Avoiding Foreclosure by Declaring Bankruptcy

Many struggle with financial distress and substantial debt at some point in their lives and this issue experienced by so many can have dire consequences such as inability to pay medical bills, the dissolution of a marriage, or even losing a home to foreclosure. Although declaring bankruptcy is on very few bucket lists, it is often the best, if not the only, financial decision for those in extreme debt. Individuals experiencing significant financial difficulties should seriously consider bankruptcy as it can help them along the path to financial recovery while protecting the assets people need most, like a home. Declaring bankruptcy can mean not only getting debt forgiveness and the ability to rebuild a credit score, but also allows individuals to defend their homes against foreclosure according to a Raleigh bankruptcy lawyer.

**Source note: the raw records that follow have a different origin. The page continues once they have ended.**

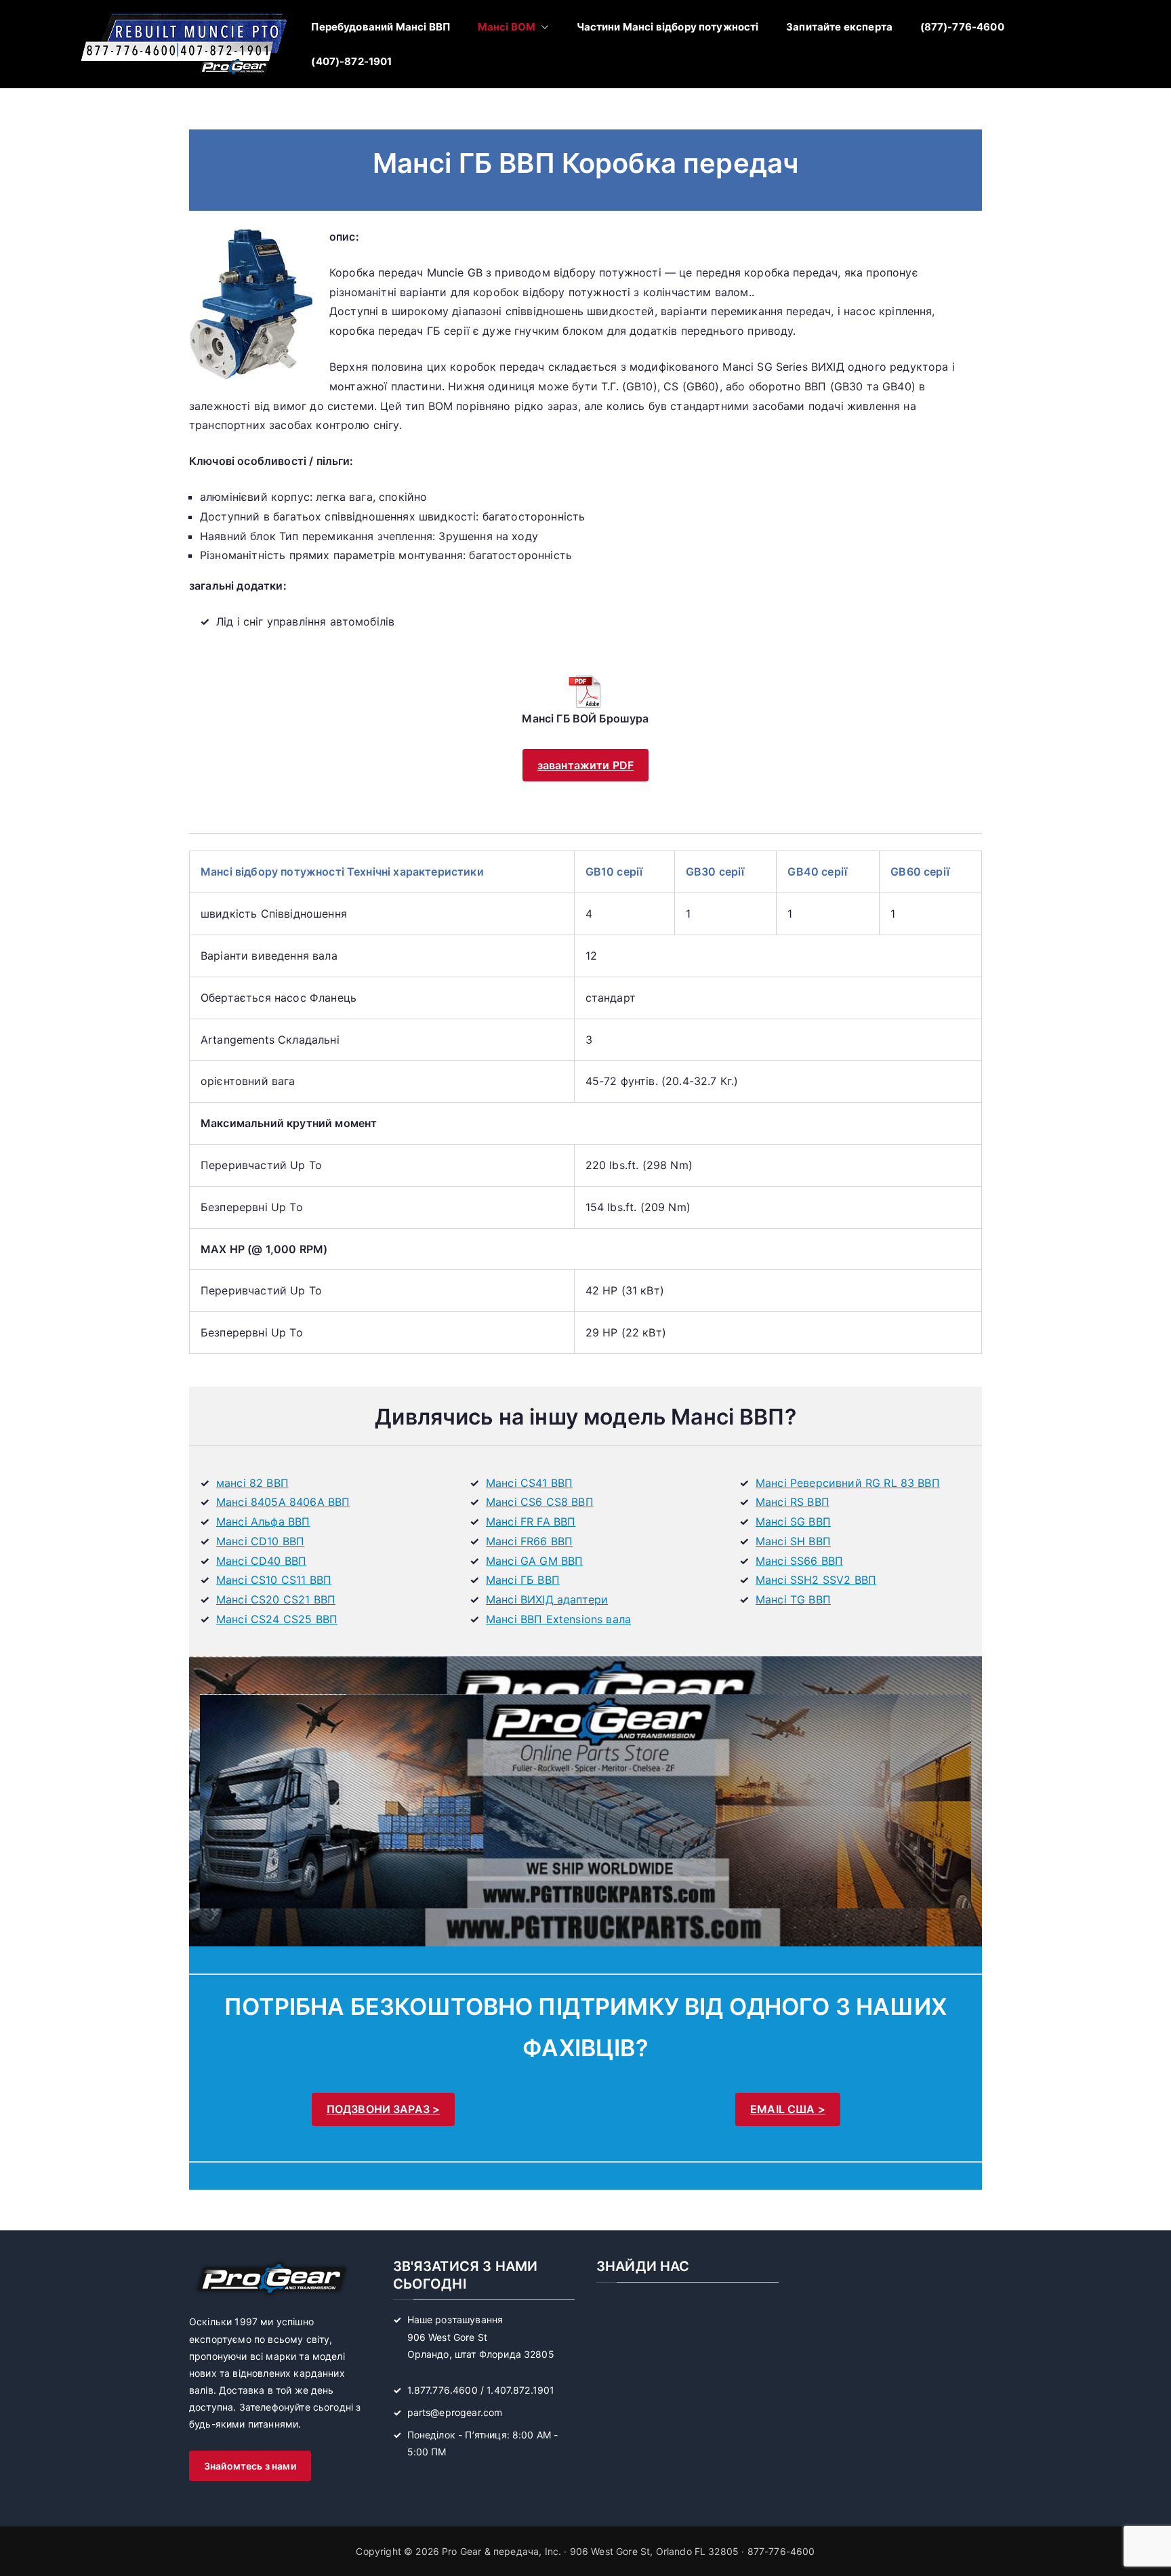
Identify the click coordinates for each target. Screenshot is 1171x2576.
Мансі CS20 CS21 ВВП (275, 1599)
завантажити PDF (585, 765)
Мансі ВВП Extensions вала (558, 1619)
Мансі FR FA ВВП (530, 1521)
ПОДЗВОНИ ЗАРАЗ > (383, 2109)
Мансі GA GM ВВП (534, 1561)
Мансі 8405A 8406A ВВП (283, 1502)
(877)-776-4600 (962, 26)
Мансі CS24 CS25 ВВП (276, 1619)
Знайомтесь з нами (250, 2466)
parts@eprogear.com (455, 2412)
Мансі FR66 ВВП (529, 1541)
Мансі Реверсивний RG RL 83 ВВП (848, 1483)
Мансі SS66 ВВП (799, 1561)
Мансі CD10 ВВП (260, 1541)
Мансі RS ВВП (792, 1502)
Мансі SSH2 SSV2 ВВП (816, 1580)
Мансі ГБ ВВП (523, 1580)
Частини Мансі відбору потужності (668, 26)
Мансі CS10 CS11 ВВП (273, 1580)
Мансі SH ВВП (793, 1541)
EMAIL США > (787, 2109)
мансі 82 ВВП (252, 1483)
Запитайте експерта (839, 26)
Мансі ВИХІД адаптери (547, 1599)
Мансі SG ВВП (793, 1521)
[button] (542, 27)
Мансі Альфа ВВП (263, 1521)
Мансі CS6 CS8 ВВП (540, 1502)
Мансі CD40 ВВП (261, 1561)
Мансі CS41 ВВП (529, 1483)
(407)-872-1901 (351, 61)
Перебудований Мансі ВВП (380, 26)
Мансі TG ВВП (793, 1599)
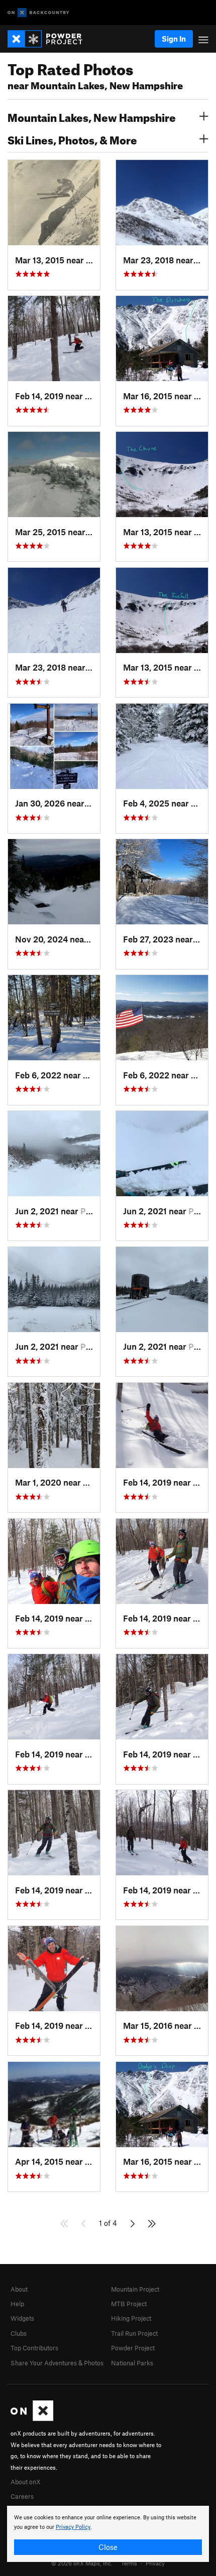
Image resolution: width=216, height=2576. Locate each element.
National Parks (132, 2363)
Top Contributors (34, 2348)
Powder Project (133, 2348)
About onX (26, 2482)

Foreclosures don’t happen overnight—they’re usually the result of missing several consecutive mortgage payments and there are usually several ways to prevent them from happening. Once it’s all but certain that it will occur, though, it’s smart to consider declaring bankruptcy in order to stop it. When a person files for either Chapter 7 or Chapter 13 bankruptcy, a court order for relief is issued that puts an automatic stay on all personal assets that stops creditors from repossessing them. These reposessable assets include furniture, cars, and yes, houses. Any scheduled foreclosures can be postponed for a few months or until personal finances have recovered. According to a Cedar Rapids foreclosure defense lawyer, Chapter 13 bankruptcy partnered with a detailed financial plan is the most effective way to save a house and reduce mortgage debts. Declaring Chapter 13 bankruptcy can allow for extra time to pay off the late fees on a mortgage and defer or eliminate second or third mortgage payments. While all options should be investigated when facing foreclosure, bankruptcy should be seriously considered as it is one of the most efficient ways to save an at-risk home.